Deux cortèges ont quitté les aéroports internationaux de Roissy et Orly, dans la banlieue parisienne, pour se diriger doucement vers le centre de la capitale. A Orly, plusieurs dizaines de véhicules bloquaient la prise en charge des clients, ce qui n'était pas le cas à Roissy, selon une source aéroportuaire.

Les syndicats à l'appel de la grève, représentant les trois statuts de chauffeurs - artisans propriétaires d'une licence, locataires d'une licence et salariés-, espéraient mobiliser un millier de taxis à Paris.

A Marseille (sud), le rassemblement occasionnait des bouchons dans le centre-ville. A Lyon (centre-est) des taxis manifestaient également entre l'aéroport et la préfecture.

"Quand on paie notre licence 230.000 euros, les VTC paient 120 euros. Vous trouvez ça normal ?", soulignait à Roissy Dominique Prudhomme, du syndicat FO. "On ne se bat pas à armes égales", dénonçait Régine Legrand, chauffeur depuis 18 ans.

Les VTC, en pleine croissance depuis 2009, ont reçu le soutien de l'Autorité de la concurrence.
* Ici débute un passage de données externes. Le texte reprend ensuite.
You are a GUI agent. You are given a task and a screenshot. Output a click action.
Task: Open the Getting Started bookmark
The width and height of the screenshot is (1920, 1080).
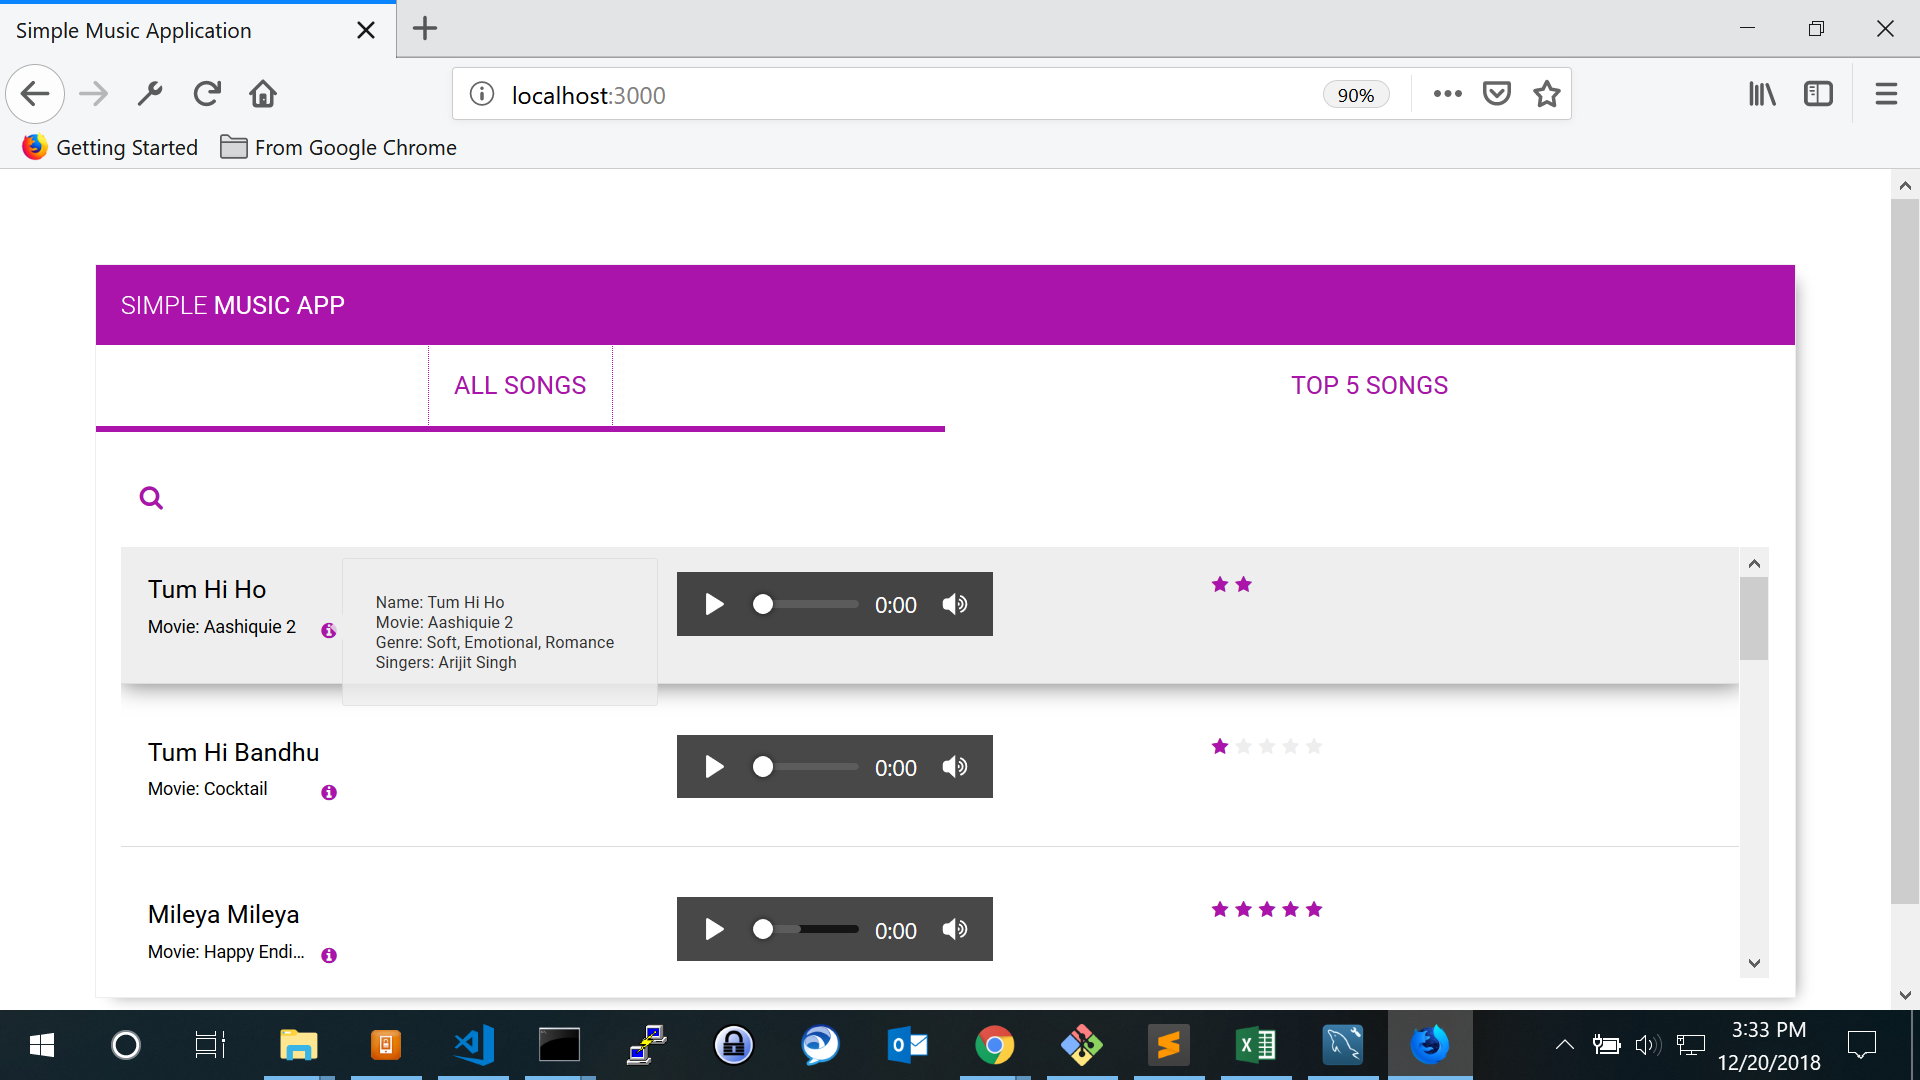[x=110, y=148]
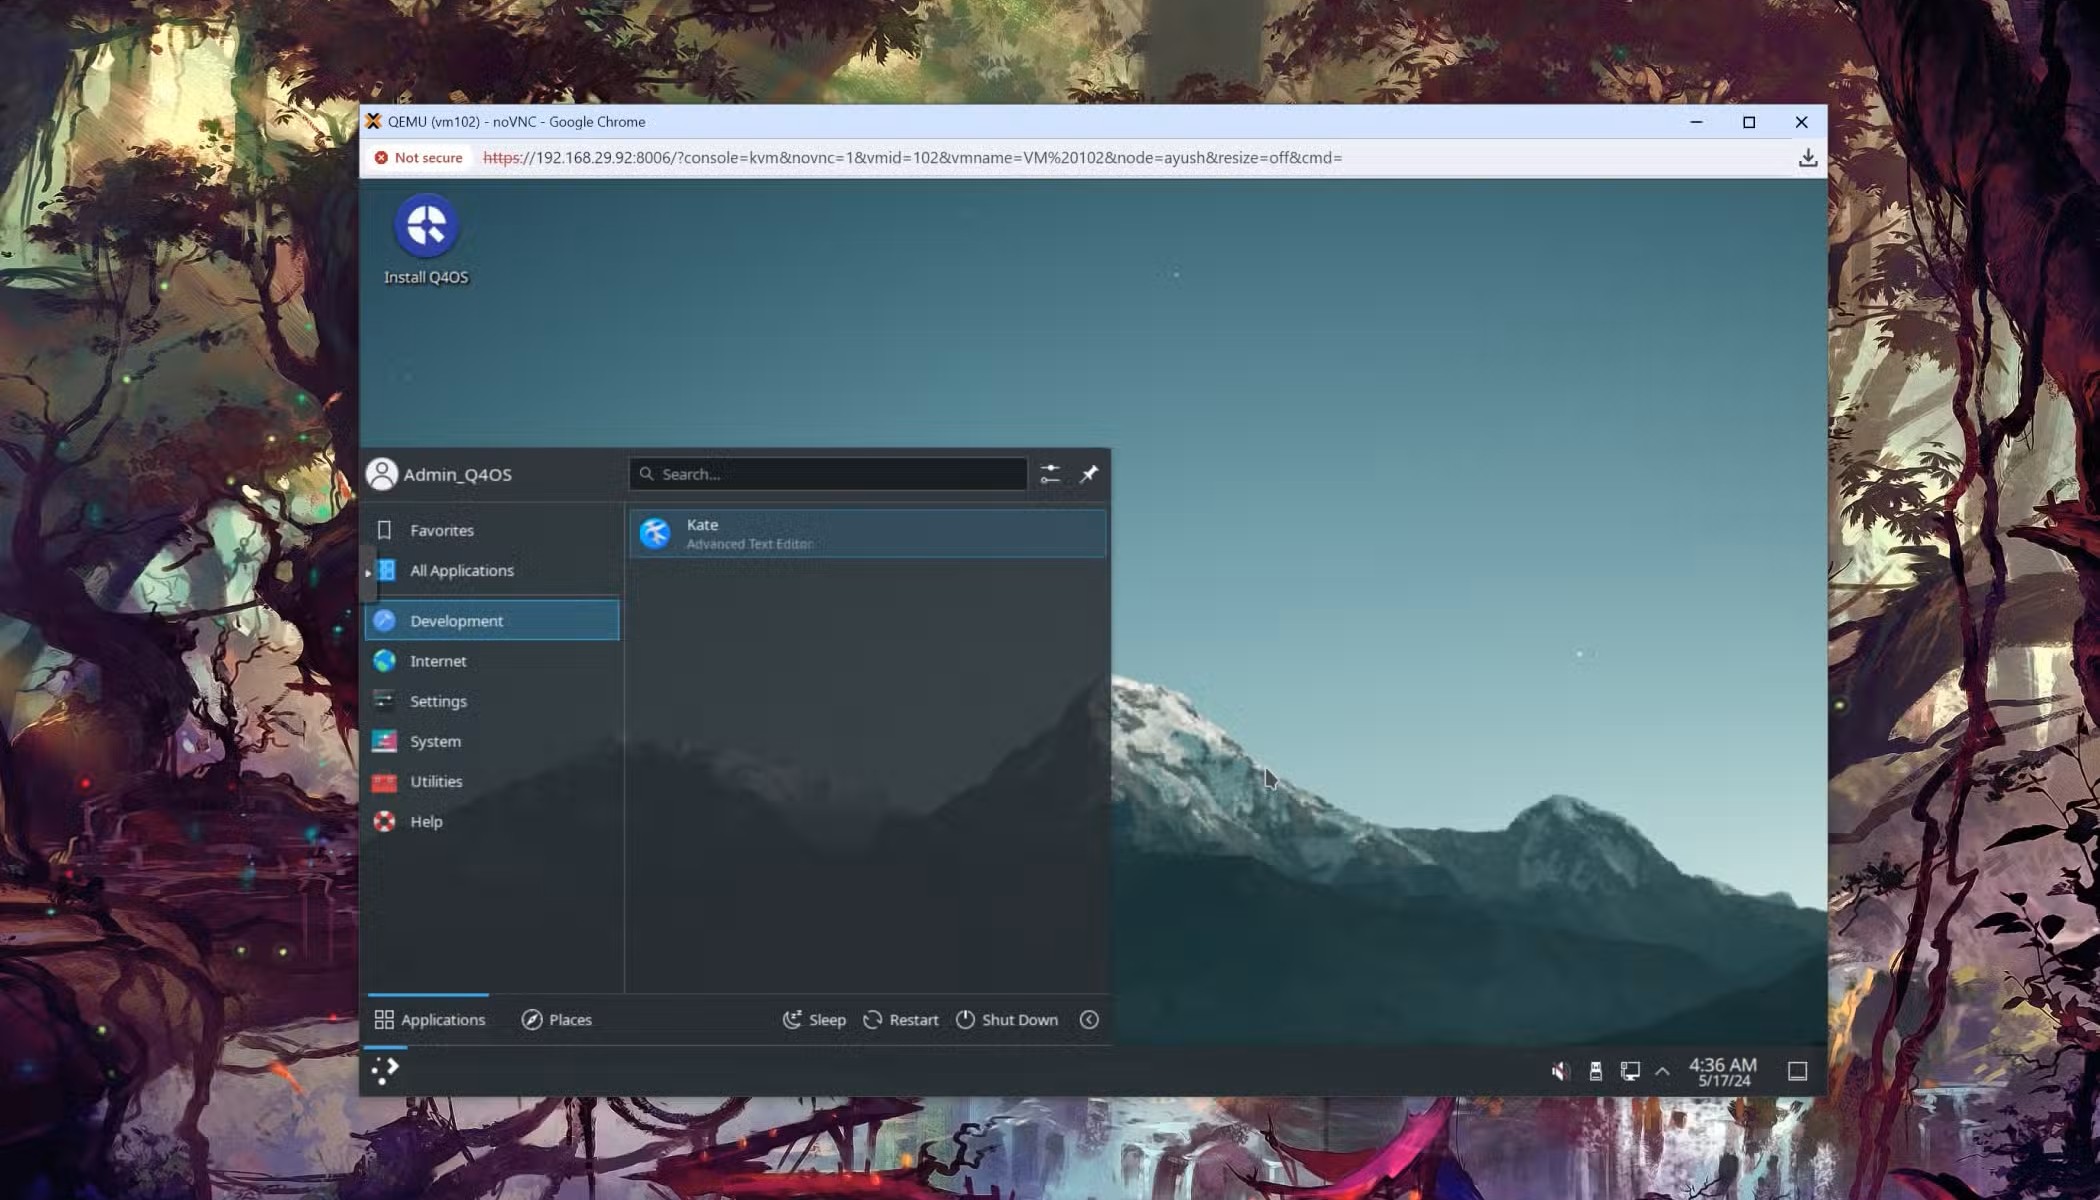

Cette dernière soulignait en décembre que leur développement permettrait de "rééquilibrer la demande et l'offre de transports", notamment en région parisienne où il y a pénurie.

Les taxis, dont le nombre est réglementé par l'administration, sont peu nombreux: quelque 55.000 dans l'hexagone, dont environ 20.000 à Paris.

Fin 2013, on recensait 6.500 entreprises de VTC exploitant quelque 12.400 véhicules.

Les taxis protestaient aussi contre le relèvement de la TVA sur les transports de 7 à 10% depuis le 1er janvier.